怒っているわけではないし、いやむしろ好きなんだけども。
「なんかちょっとムカつくし、でも好きだし、黒須さんも可愛いし普通に仲良くしたいしてきな? もう ぐちゃぐちゃ」
「ふふっ」
体育座りのまま、黒須さんは笑った。
素で笑う黒須さんの笑顔を初めて見た気がする。
「え、今のなんか変なとこあった?」
「いえ……なんか、天使さんってもうこういうのは器用にこなせる人なんだと思っていたので、可愛いなと思いまして」
「全然器用じゃないよ〜器用だったらもう告白とかしてるもん」
「私は器用ではないですけど、既に一度告白してますよ。フラれましたけど」
「えっ?! マ?! 告白まで先越されてるのか……」
黒須さんの一心不乱さに驚愕したよあたしは……
なんだろう、女として、負けている気さえする。
「なんだか、こういうお話するのって意外に楽しいですね」
「あたしもこんな話するとは思ってなかったかも」
「色恋沙汰って物騒なイメージしかないんですけどね」
「あたしもそう思ってた」
そう言ってふたりで顔を見合わせて笑った。
こういう関係の友達もあるのかもって思えた。
「そろそろ向こうに行こ。ジュース飲みたい」
「そうですね。
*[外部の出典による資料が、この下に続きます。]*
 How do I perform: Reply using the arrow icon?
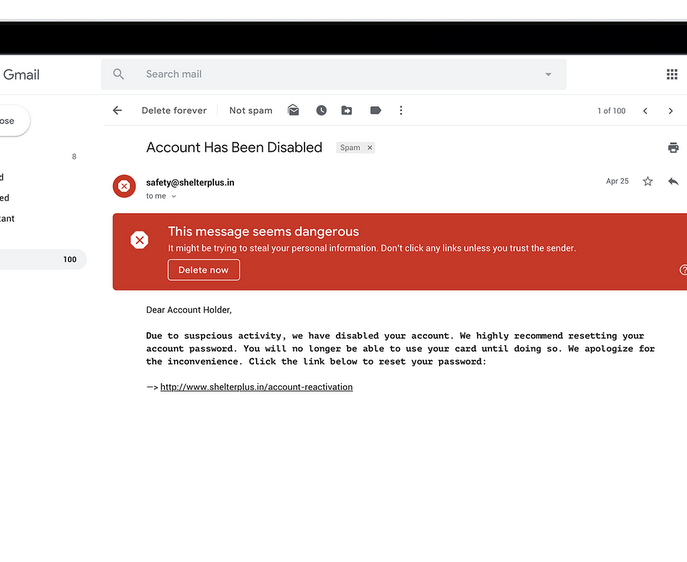673,181
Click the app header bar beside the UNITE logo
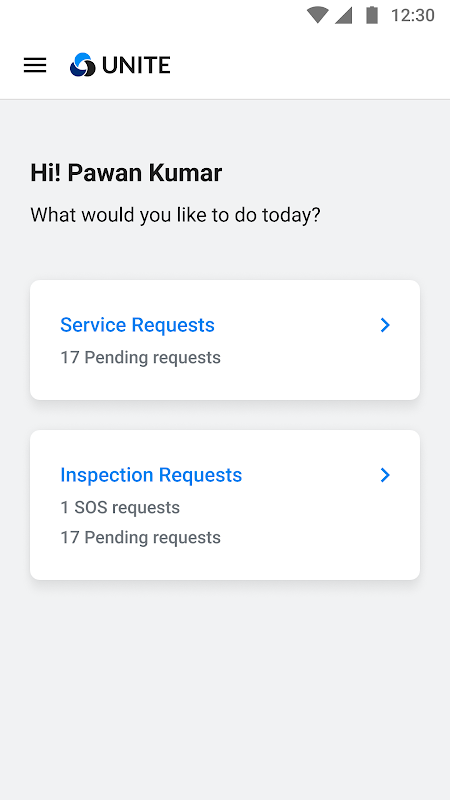 click(x=306, y=65)
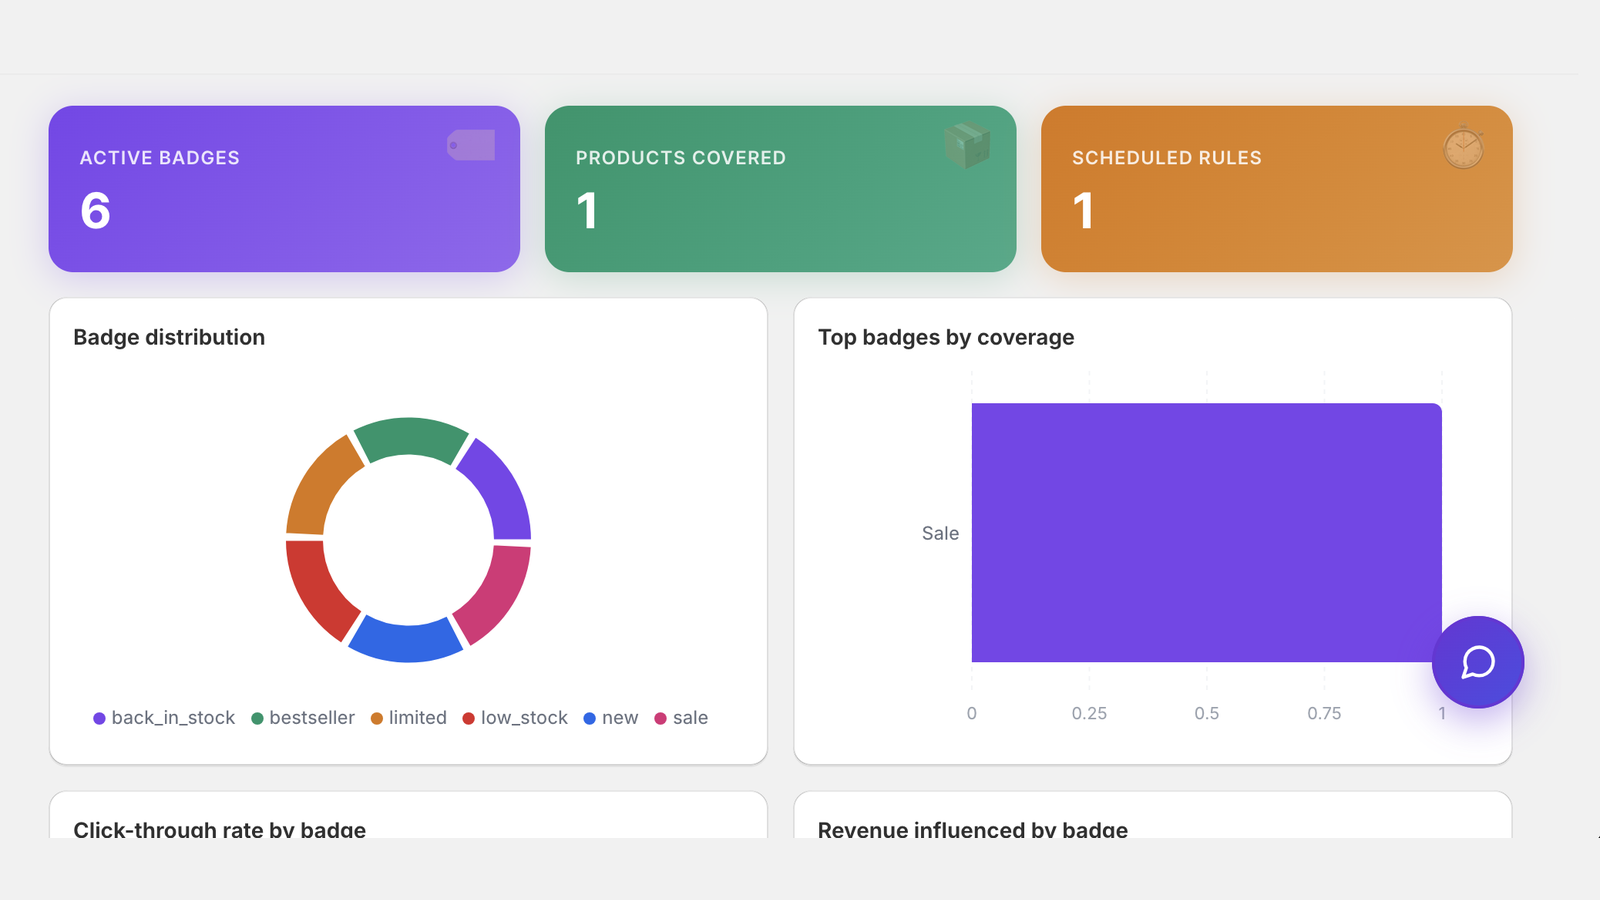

私もなにか飲みたいですし」
「そいえば飲み物は味するの?」
「本部さんが作った豚汁やカレーは飲み物に分類されますか?」
「いや「カレーは飲み物」はお相撲さんが言ってる話だからっ」
「ではシチューは大丈夫ですか?」
「カレーもシチューも同じ枠だと思う」
「飲料水というのも奥が深いですね」
「いやそんなに難しい話してないよっ?」
黒須さんとお話しながら家から出ると、やっぱり外は暑かった。
それでも心地よい太陽が出迎えてくれた気がした。